A lot was left unsaid, and deliberately so. China did not say that its own troops had fallen back or that it was calling off the road building activities in the disputed territory that had provoked the stand-off. Equally – and more importantly – Chinese officials did not confirm that road building would continue or deny a disengagement of forces. Affairs had been choreographed so that both sides could claim victory. China was satisfied with Indian forces withdrawing to their prior positions to the west. But India accomplished its objective of ensuring that China would cease road building to its south.
The Doklam situation has provoked a host of commentary, much of it ill-informed, in part due to uncertainty and initially vague reports about its exact location, the competing legal claims made by China, Bhutan, and India, and the extraordinarily harsh rhetoric by China’s officials and state media leading to concerns about escalation. But three questions remain. Why did the situation come about? Why did it end? And what might be the long-term consequences?
The exact reasons and timing for China’s actions which precipitated the impasse on June 16 may never be known. Construction activities meant to strengthen China’s position in disputed territory have become a common practice, including in the South China Sea. It is also now clear that China’s leaders miscalculated, and did not anticipate an Indian intervention as their forces pushed forward in territory disputed with Bhutan. Speculative theories that China intended to teach a lesson to India – including possibly for its boycott of the Belt and Road Initiative – do not withstand scrutiny, given that events unfolded at a site where India had natural advantages.
The reasons for the stand-off’s conclusion are easier to fathom. China had attempted to threaten and cajole India through public messages, mocking videos, and travel advisories intended to limit Chinese tourists from traveling to India. None of that worked. Indian forces were also better positioned on the ground, with more robust supply lines than their Chinese counterparts. The forthcoming BRICS Summit in the south-eastern Chinese city of Xiamen risked being overshadowed.

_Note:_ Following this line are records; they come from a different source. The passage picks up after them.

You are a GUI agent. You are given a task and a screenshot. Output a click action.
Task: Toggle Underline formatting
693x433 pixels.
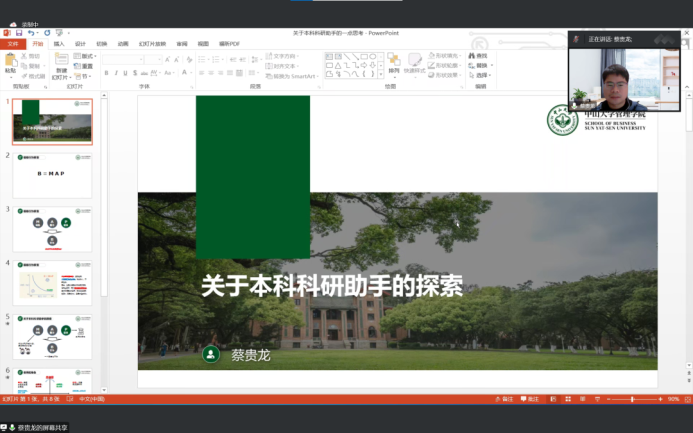click(126, 73)
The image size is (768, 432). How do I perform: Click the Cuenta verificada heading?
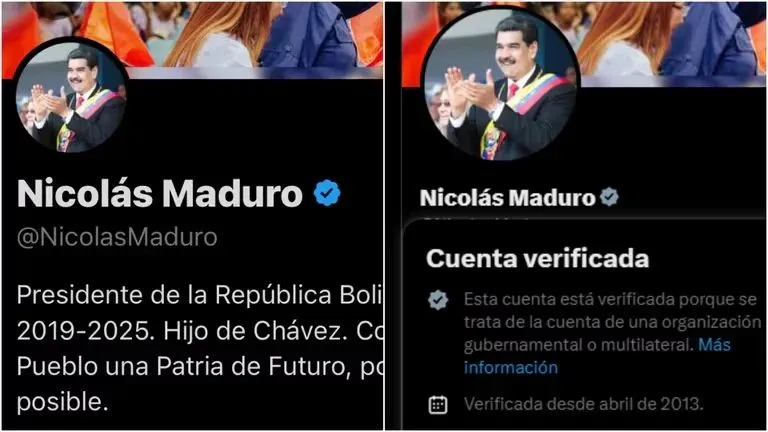tap(537, 258)
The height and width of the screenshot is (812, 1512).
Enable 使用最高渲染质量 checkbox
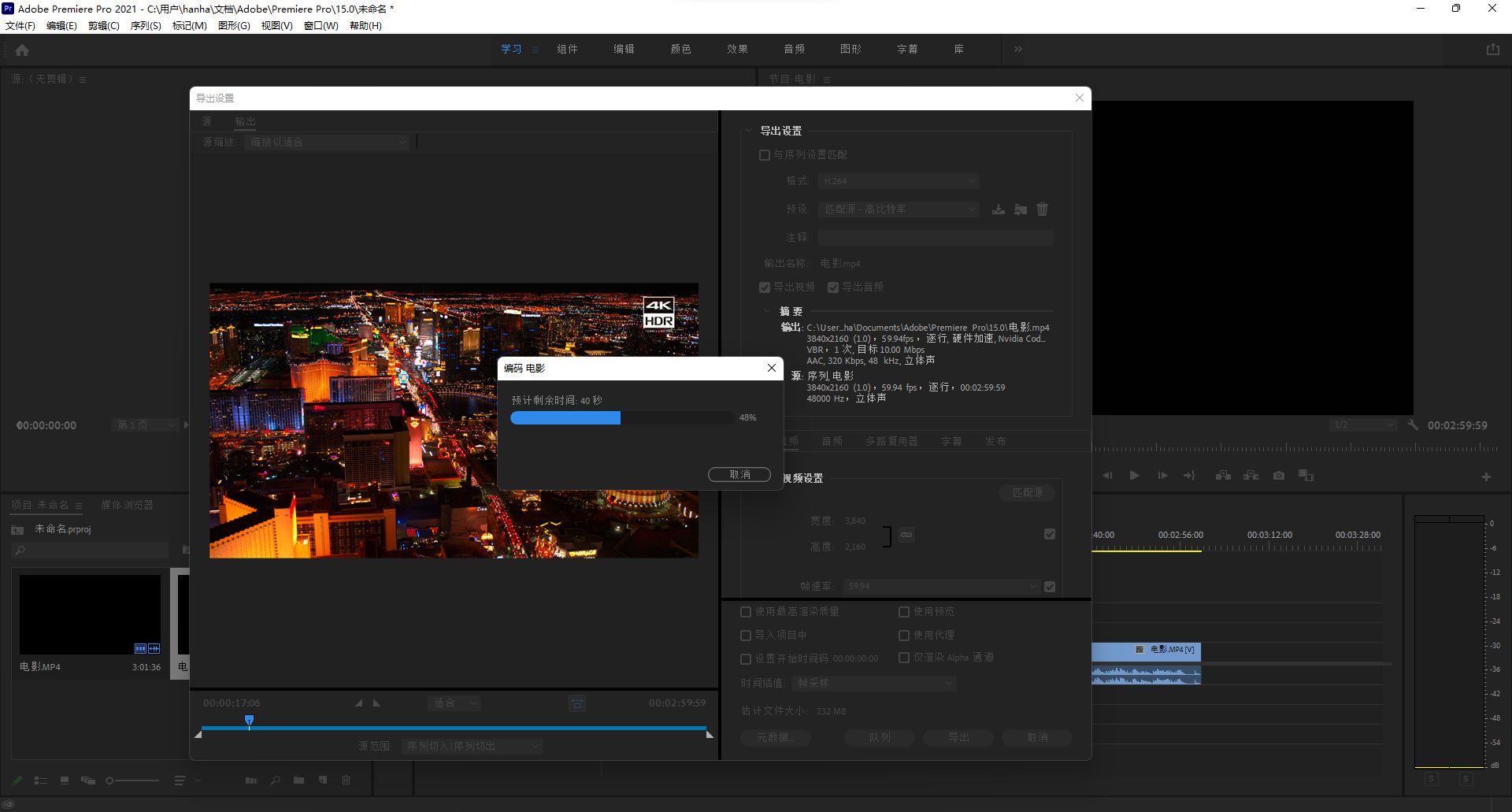pos(746,612)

It would have been awkward and embarrassing for China to welcome an Indian prime minister as a guest even as Indian forces were present in (what Beijing believes to be) Chinese territory. Finally, the 19th Congress of the Chinese Communist Party was looming, and an unresolved stand-off with India risked having domestic political ramifications. For these reasons, it was in Beijing’s interest to ensure an early resolution to the stand-off, assuming a face-saving formula could be found.
What are the consequences? In the near future, it heralds a return to some possible normalcy in India-China relations. The two sides demonstrated that, despite the rhetoric, a peaceful and diplomatic solution could be found. But the long-term implications will be more uncertain. India has shown considerable resolve, not just in an effort to protect its own security interests but those of its neighbours. China, meanwhile, has done considerable damage to its reputation in India, less by precipitating the problem, and more by its poor handling of the situation. Whether on the border or beyond – in other domains, including regional security, multilateral affairs, or economic and trade relations – it would not be surprising if New Delhi was to approach its relations with Beijing with greater wariness. Particularly following its behaviour on the South China Sea, it would be natural for India not to trust Chinese promises on the disputed frontier, but to continue to remain vigilant.

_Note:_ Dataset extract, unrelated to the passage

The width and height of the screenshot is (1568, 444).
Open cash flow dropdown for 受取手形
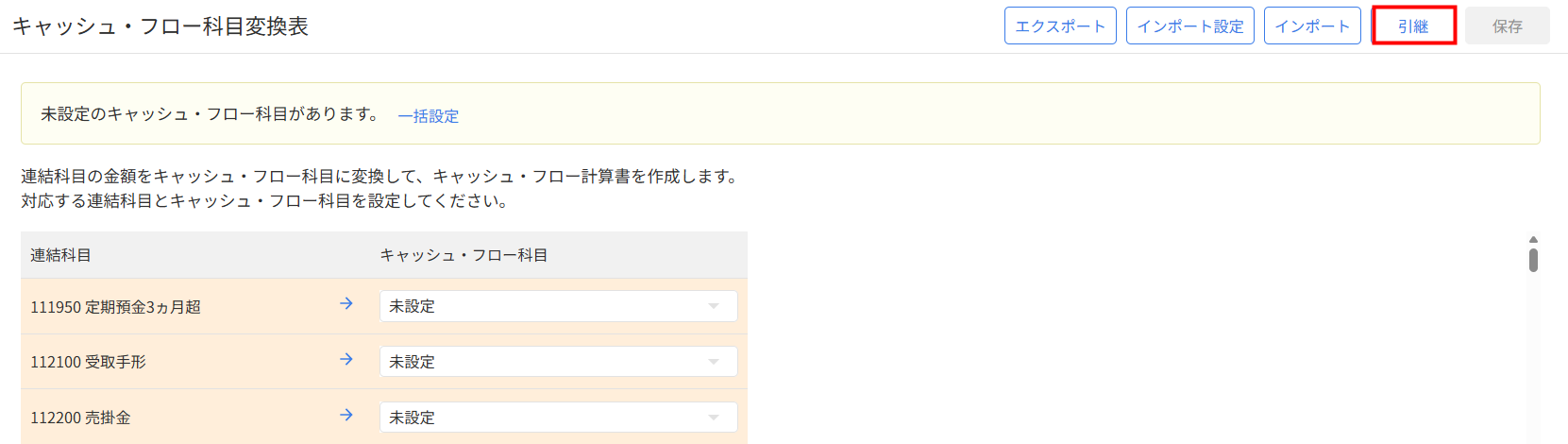557,362
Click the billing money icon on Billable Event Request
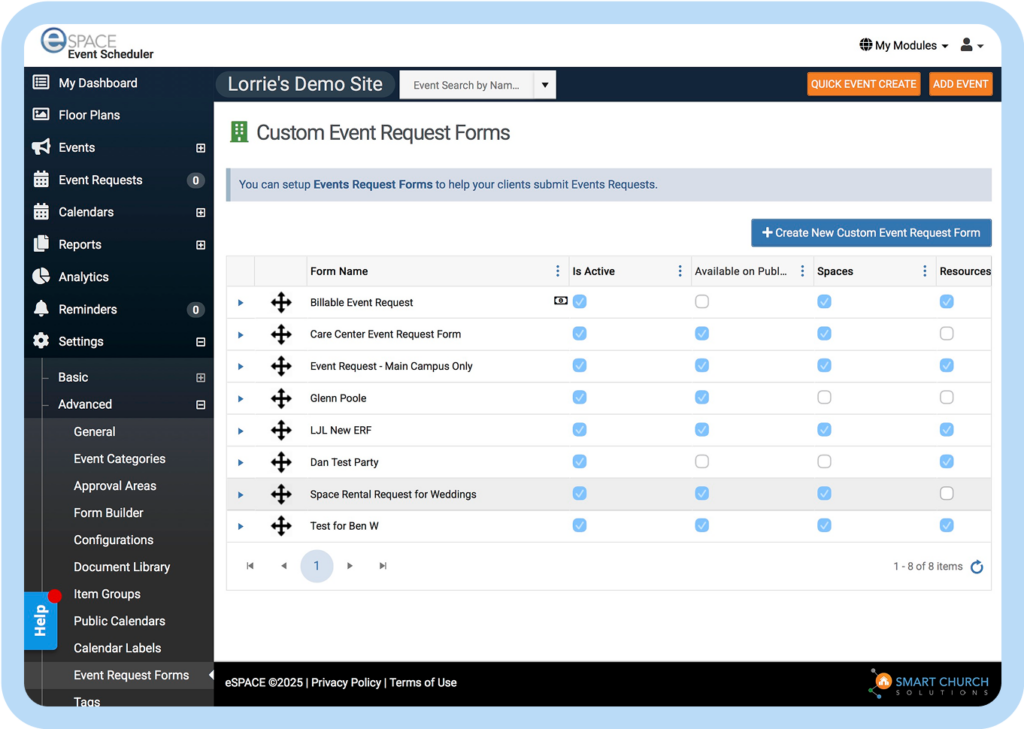This screenshot has width=1024, height=729. (560, 301)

If the Chinese state has hurt its reputation, so has the press, which did not acquit itself very well over the course of the past two months. The Chinese media resorted to ugly taunts and uglier threats. The Indian media, while more tepid, was often speculative and sometimes wildly misleading. Both the Indian and the international media were particularly insensitive in their portrayal of Bhutan, whose government proved admirably level-headed in what was an extraordinarily delicate and occasionally tense situation. But even the resolution of the impasse produced confident interpretations by journalists who lacked both immediate information and broader context.
Doklam shows that a military confrontation between two nuclear-armed powers can be resolved diplomatically, and without escalation. But for China’s leadership there is perhaps a need for introspection about why it let relations with India deteriorate so sharply for no material gain.